El debate político queda reducido a una simpleza: o elecciones ya o tendremos PSOE para mucho tiempo con el apoyo de ex terroristas, separatistas y comunistas. De momento, tiene ventaja el PSOE sobre el resto. El gentío está contento. Ha merecido la pena llegar al poder, como ha dicho la jefa de la Radio y la Televisión de España, Rosa María Mateo, aunque solo sea para estar unos meses y echar de todos los programas a los paniaguados del PP y sus amigos. Los del PSOE imitan lo que hicieron en el pasado los populares. Las cuentas están saldadas: nadie siente pena por los que expulsan y tampoco expresan grandes alegrías por los que llegan; son los mismos perros con distintos collares. Todos están al servicio del amo de turno. El gentío está crecido y, por eso, premia al PSOE en las encuestas de intención de voto; es el partido más votado, e incluso le gana por 9 puntos y medio al segundo, en el sondeo del CIS, y por 3 puntos en la encuesta de ayer en El Español. El gentío está tan feliz, según la vicepresidenta del Gobierno, que ahora no quiere elecciones; es conveniente agotar la legislatura para seguir dándole gusto al personal. Parece que Sánchez hace bien su trabajo para mantenerse en el poder. No da puntada sin hilo y la tozuda realidad se la pasa por el arco de triunfo. Sigue la tradición de la izquierda de todos los tiempos, es decir, el PSOE nunca se equivoca: jamás atribuye sus fracasos a los errores de sus diagnósticos sino a las perversidades de los hechos. Rectificara todo lo que haga falta si es para mantenerse en la poltrona.

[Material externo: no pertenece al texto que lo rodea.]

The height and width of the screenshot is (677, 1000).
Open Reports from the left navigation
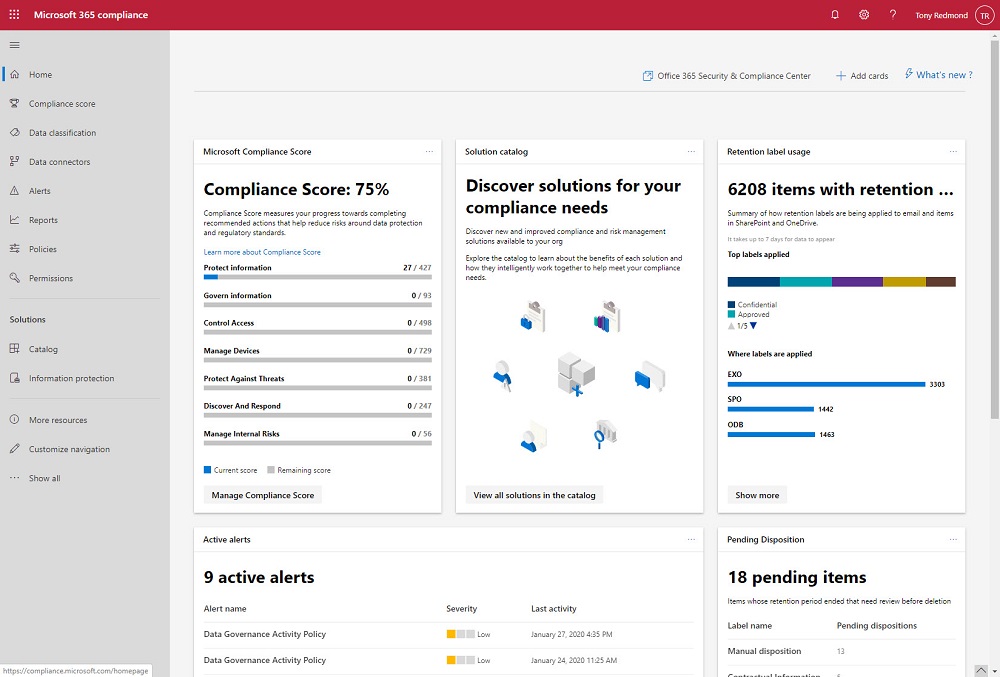coord(43,220)
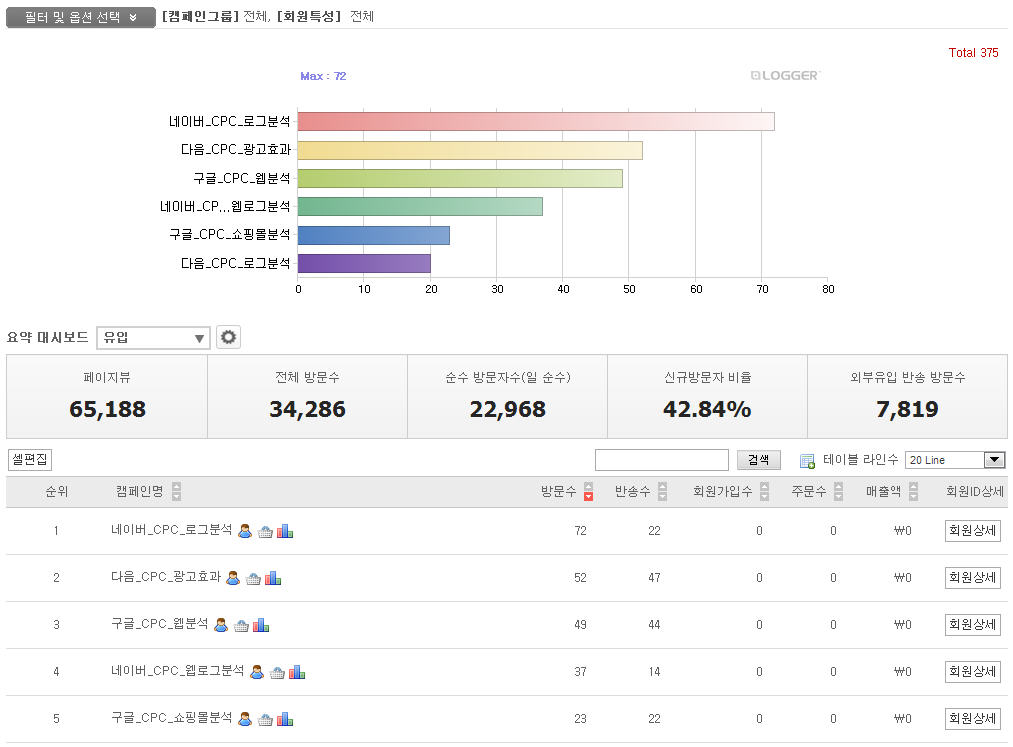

¿Eso es todo? No. Creo que lo mejor está por llegar. El gentío disfrutará de lo lindo, sí, cuando el PSOE consiga acercarse al 30 por ciento de los votos, o sea, a la mayoría absoluta. Ya sé, ya sé que nadie se atreve a vaticinar que un partido político pueda volver a alcanzar un 30 por ciento de apoyos, pero, por favor, seamos realistas, hoy por hoy, el PSOE es, dicho con pesar, el único que se acerca a ese pronóstico, porque tiene en sus manos el Boletín Oficial del Estado, la propaganda, los decretos leyes y, sobre todo, la principal argucia que Zapatero le ha legado a Sánchez: cumplir el pacto con los terroristas de ETA, separatistas vascos y catalanes, a saber, no concederles la independencia o autodeterminación de inmediato sino a plazos. Ese es el pacto de Sánchez con el independentismo, o mejor, eso es lo que mantiene unidos a Sánchez y Torra.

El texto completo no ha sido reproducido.